▸ **Exercise instructions**
Give back the entries in full, exactly as they are written.

Stored items:
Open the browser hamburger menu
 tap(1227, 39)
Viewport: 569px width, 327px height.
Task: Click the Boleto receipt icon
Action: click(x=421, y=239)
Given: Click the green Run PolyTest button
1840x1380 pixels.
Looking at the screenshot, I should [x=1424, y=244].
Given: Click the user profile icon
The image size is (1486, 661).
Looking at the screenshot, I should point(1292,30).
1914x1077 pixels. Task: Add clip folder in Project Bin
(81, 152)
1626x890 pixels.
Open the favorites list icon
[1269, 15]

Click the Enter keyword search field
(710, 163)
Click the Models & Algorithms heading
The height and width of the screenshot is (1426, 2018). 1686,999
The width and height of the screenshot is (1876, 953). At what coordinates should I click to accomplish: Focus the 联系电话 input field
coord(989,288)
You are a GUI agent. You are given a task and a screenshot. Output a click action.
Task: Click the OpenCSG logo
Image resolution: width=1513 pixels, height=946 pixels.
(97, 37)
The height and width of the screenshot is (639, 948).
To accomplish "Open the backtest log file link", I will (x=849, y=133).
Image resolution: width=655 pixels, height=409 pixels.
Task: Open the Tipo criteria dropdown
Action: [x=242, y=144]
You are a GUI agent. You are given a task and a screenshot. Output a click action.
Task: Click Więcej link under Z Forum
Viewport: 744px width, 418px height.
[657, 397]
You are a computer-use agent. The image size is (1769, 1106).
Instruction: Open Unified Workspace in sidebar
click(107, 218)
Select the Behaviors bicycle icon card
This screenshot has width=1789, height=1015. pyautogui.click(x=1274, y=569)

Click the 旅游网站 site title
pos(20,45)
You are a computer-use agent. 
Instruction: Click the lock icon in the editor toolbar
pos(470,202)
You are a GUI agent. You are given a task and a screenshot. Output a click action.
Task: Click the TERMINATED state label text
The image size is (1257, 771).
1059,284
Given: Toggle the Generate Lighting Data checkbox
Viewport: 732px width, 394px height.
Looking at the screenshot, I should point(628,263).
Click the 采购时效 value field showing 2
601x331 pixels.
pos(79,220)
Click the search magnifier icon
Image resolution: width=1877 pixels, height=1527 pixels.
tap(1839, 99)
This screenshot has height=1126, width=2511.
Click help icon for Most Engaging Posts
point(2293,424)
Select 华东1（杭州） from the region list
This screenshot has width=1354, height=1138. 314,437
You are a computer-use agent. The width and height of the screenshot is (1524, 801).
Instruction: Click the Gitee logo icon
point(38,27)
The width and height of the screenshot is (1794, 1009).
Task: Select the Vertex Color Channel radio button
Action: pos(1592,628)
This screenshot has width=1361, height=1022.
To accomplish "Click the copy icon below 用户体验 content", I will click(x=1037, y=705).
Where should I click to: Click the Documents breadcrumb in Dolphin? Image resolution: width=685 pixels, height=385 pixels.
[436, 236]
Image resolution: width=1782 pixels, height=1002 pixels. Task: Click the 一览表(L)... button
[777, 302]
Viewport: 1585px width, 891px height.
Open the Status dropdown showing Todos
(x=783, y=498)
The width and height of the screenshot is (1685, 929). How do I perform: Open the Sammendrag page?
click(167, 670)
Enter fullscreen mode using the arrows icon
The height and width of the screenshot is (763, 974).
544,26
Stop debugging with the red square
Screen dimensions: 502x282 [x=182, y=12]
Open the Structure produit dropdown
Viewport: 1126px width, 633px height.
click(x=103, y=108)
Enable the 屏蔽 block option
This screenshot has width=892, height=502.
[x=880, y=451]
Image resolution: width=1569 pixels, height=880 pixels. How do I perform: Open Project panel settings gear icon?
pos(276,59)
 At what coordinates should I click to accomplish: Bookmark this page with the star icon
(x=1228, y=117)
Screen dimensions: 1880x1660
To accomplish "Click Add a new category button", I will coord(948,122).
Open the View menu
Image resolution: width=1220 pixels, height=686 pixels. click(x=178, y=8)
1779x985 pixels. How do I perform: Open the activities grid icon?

▸ **Response area**
Open the browser hamburger menu
 tap(1227, 39)
Viewport: 569px width, 327px height.
Task: Click the Boleto receipt icon
Action: click(x=421, y=239)
Given: Click the green Run PolyTest button
1840x1380 pixels.
Looking at the screenshot, I should [x=1424, y=244].
Given: Click the user profile icon
The image size is (1486, 661).
Looking at the screenshot, I should point(1292,30).
1914x1077 pixels. Task: Add clip folder in Project Bin
(81, 152)
1626x890 pixels.
Open the favorites list icon
[1269, 15]

Click the Enter keyword search field
(710, 163)
Click the Models & Algorithms heading
The height and width of the screenshot is (1426, 2018). 1686,999
The width and height of the screenshot is (1876, 953). At what coordinates should I click to accomplish: Focus the 联系电话 input field
coord(989,288)
You are a GUI agent. You are given a task and a screenshot. Output a click action.
Task: Click the OpenCSG logo
Image resolution: width=1513 pixels, height=946 pixels.
(97, 37)
The height and width of the screenshot is (639, 948).
To accomplish "Open the backtest log file link", I will (x=849, y=133).
Image resolution: width=655 pixels, height=409 pixels.
Task: Open the Tipo criteria dropdown
Action: [x=242, y=144]
You are a GUI agent. You are given a task and a screenshot. Output a click action.
Task: Click Więcej link under Z Forum
Viewport: 744px width, 418px height.
[657, 397]
You are a computer-use agent. The image size is (1769, 1106).
Instruction: Open Unified Workspace in sidebar
click(107, 218)
Select the Behaviors bicycle icon card
This screenshot has width=1789, height=1015. pyautogui.click(x=1274, y=569)

Click the 旅游网站 site title
pos(20,45)
You are a computer-use agent. 
Instruction: Click the lock icon in the editor toolbar
pos(470,202)
You are a GUI agent. You are given a task and a screenshot. Output a click action.
Task: Click the TERMINATED state label text
The image size is (1257, 771).
1059,284
Given: Toggle the Generate Lighting Data checkbox
Viewport: 732px width, 394px height.
Looking at the screenshot, I should point(628,263).
Click the 采购时效 value field showing 2
601x331 pixels.
pos(79,220)
Click the search magnifier icon
Image resolution: width=1877 pixels, height=1527 pixels.
tap(1839, 99)
This screenshot has height=1126, width=2511.
Click help icon for Most Engaging Posts
point(2293,424)
Select 华东1（杭州） from the region list
This screenshot has width=1354, height=1138. 314,437
You are a computer-use agent. The width and height of the screenshot is (1524, 801).
Instruction: Click the Gitee logo icon
point(38,27)
The width and height of the screenshot is (1794, 1009).
Task: Select the Vertex Color Channel radio button
Action: pos(1592,628)
This screenshot has width=1361, height=1022.
To accomplish "Click the copy icon below 用户体验 content", I will click(x=1037, y=705).
Where should I click to: Click the Documents breadcrumb in Dolphin? Image resolution: width=685 pixels, height=385 pixels.
[436, 236]
Image resolution: width=1782 pixels, height=1002 pixels. Task: Click the 一览表(L)... button
[777, 302]
Viewport: 1585px width, 891px height.
Open the Status dropdown showing Todos
(x=783, y=498)
The width and height of the screenshot is (1685, 929). How do I perform: Open the Sammendrag page?
click(167, 670)
Enter fullscreen mode using the arrows icon
The height and width of the screenshot is (763, 974).
544,26
Stop debugging with the red square
Screen dimensions: 502x282 [x=182, y=12]
Open the Structure produit dropdown
Viewport: 1126px width, 633px height.
click(x=103, y=108)
Enable the 屏蔽 block option
This screenshot has width=892, height=502.
[x=880, y=451]
Image resolution: width=1569 pixels, height=880 pixels. How do I perform: Open Project panel settings gear icon?
pos(276,59)
 At what coordinates should I click to accomplish: Bookmark this page with the star icon
(x=1228, y=117)
Screen dimensions: 1880x1660
To accomplish "Click Add a new category button", I will coord(948,122).
Open the View menu
Image resolution: width=1220 pixels, height=686 pixels. click(x=178, y=8)
1779x985 pixels. How do I perform: Open the activities grid icon?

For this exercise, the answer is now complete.